_To do_: Turn the data, from the first line through the line containing "center [242, 280].", into a Markdown table with the columns Row and Line. Skip blank lines.

Stored data entries
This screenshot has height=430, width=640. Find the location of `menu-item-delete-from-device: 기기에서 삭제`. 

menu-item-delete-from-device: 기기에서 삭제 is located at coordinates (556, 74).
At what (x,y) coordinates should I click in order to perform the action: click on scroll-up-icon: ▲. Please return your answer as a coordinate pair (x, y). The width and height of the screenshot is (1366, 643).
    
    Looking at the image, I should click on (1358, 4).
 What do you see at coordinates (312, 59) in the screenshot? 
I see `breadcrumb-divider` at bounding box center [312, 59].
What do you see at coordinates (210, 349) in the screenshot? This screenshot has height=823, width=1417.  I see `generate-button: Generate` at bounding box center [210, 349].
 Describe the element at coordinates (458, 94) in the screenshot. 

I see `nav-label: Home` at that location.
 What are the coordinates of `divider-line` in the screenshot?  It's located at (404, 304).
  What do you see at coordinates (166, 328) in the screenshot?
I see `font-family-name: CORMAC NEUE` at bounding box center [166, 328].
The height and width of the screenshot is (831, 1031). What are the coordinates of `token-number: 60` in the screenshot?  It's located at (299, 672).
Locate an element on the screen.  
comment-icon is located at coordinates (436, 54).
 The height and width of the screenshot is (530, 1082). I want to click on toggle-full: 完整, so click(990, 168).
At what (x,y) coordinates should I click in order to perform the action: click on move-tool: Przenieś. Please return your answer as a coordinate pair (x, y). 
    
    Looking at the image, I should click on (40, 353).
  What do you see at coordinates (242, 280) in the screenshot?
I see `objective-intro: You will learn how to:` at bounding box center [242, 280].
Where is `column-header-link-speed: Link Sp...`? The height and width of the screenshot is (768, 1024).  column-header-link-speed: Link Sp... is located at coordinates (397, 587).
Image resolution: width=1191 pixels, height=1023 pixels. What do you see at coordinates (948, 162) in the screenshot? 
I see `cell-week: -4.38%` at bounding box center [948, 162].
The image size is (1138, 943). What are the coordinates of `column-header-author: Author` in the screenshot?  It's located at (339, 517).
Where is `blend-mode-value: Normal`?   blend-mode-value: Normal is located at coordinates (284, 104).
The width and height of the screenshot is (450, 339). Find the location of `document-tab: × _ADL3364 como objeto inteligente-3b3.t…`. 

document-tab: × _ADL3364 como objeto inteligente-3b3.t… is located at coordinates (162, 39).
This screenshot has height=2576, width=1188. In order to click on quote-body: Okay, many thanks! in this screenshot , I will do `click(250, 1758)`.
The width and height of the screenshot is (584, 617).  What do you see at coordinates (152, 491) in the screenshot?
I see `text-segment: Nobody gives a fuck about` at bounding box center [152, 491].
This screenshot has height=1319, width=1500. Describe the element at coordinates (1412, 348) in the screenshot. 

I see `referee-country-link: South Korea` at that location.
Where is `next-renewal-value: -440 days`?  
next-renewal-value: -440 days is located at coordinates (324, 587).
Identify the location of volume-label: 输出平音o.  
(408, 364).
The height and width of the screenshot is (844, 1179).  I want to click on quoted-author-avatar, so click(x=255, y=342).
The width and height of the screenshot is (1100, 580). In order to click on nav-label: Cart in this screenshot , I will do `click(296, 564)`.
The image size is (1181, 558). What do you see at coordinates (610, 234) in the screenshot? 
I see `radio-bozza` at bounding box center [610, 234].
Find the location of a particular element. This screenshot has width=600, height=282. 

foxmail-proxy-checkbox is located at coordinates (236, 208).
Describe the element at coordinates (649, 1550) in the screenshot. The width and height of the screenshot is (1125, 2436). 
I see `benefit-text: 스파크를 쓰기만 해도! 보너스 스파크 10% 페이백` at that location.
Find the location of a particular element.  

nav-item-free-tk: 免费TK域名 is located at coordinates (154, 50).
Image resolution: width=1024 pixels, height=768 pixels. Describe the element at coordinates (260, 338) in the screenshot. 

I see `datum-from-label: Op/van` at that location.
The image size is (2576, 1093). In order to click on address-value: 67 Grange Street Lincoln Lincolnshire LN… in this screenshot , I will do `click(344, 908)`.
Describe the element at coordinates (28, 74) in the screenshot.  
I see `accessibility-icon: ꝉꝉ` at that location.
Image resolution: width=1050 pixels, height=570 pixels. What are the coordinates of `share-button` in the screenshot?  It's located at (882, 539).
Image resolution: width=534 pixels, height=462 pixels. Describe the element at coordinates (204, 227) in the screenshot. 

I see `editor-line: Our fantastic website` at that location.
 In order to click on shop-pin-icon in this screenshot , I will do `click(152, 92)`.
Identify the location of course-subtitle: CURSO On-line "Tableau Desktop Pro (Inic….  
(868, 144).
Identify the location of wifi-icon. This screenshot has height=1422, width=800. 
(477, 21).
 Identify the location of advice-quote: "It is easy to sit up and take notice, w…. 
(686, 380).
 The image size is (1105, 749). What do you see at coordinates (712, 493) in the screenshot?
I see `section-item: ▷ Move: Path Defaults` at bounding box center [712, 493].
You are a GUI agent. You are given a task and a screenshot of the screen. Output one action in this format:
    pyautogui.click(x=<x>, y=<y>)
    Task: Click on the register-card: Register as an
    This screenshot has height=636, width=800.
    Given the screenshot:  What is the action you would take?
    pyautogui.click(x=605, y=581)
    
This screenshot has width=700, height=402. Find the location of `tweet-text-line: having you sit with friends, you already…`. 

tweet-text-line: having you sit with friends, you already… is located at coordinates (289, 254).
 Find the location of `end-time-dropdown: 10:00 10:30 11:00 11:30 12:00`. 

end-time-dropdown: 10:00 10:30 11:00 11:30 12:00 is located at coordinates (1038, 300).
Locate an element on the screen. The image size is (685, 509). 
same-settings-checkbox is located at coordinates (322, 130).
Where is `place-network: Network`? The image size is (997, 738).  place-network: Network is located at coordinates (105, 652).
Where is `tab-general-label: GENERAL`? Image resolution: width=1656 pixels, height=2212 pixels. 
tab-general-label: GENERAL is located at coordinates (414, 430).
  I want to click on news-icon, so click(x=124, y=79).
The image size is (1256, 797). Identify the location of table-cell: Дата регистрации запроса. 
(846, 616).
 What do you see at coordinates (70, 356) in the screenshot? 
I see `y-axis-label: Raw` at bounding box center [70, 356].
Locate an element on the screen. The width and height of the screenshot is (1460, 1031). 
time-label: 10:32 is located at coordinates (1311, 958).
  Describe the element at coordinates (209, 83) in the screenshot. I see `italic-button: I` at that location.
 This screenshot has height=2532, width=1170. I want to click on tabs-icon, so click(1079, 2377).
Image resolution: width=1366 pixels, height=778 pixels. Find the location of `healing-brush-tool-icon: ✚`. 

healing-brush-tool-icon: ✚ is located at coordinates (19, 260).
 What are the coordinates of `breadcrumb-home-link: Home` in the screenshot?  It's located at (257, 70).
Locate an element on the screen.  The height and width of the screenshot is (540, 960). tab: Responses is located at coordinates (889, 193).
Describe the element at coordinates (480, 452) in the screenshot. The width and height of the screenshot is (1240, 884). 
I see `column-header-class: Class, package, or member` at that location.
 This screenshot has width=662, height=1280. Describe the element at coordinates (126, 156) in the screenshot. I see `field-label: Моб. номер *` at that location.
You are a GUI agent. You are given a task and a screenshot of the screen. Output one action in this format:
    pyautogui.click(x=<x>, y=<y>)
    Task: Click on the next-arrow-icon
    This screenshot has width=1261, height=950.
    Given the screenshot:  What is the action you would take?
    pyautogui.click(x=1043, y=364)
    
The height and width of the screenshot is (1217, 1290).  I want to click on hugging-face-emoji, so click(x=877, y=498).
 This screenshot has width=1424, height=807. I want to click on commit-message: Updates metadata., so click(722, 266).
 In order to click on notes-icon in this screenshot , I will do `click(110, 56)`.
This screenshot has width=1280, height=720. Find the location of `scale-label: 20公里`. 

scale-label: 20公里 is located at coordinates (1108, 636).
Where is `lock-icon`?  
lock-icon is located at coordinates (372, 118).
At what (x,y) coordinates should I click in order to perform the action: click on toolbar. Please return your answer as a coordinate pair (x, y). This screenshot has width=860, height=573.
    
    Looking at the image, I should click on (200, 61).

_Exercise solution_:
| Row | Line |
|---|---|
| 1 | This screenshot has height=430, width=640. Find the location of `menu-item-delete-from-device: 기기에서 삭제`.  |
| 2 | menu-item-delete-from-device: 기기에서 삭제 is located at coordinates (556, 74). |
| 3 | At what (x,y) coordinates should I click in order to perform the action: click on scroll-up-icon: ▲. Please return your answer as a coordinate pair (x, y). The width and height of the screenshot is (1366, 643). |
| 4 |     Looking at the image, I should click on (1358, 4). |
| 5 |  What do you see at coordinates (312, 59) in the screenshot?  |
| 6 | I see `breadcrumb-divider` at bounding box center [312, 59]. |
| 7 | What do you see at coordinates (210, 349) in the screenshot? This screenshot has height=823, width=1417.  I see `generate-button: Generate` at bounding box center [210, 349]. |
| 8 |  Describe the element at coordinates (458, 94) in the screenshot.  |
| 9 | I see `nav-label: Home` at that location. |
| 10 |  What are the coordinates of `divider-line` in the screenshot?  It's located at (404, 304). |
| 11 |   What do you see at coordinates (166, 328) in the screenshot? |
| 12 | I see `font-family-name: CORMAC NEUE` at bounding box center [166, 328]. |
| 13 | The height and width of the screenshot is (831, 1031). What are the coordinates of `token-number: 60` in the screenshot?  It's located at (299, 672). |
| 14 | Locate an element on the screen.   |
| 15 | comment-icon is located at coordinates (436, 54). |
| 16 |  The height and width of the screenshot is (530, 1082). I want to click on toggle-full: 完整, so click(990, 168). |
| 17 | At what (x,y) coordinates should I click in order to perform the action: click on move-tool: Przenieś. Please return your answer as a coordinate pair (x, y).  |
| 18 |     Looking at the image, I should click on (40, 353). |
| 19 |   What do you see at coordinates (242, 280) in the screenshot? |
| 20 | I see `objective-intro: You will learn how to:` at bounding box center [242, 280]. |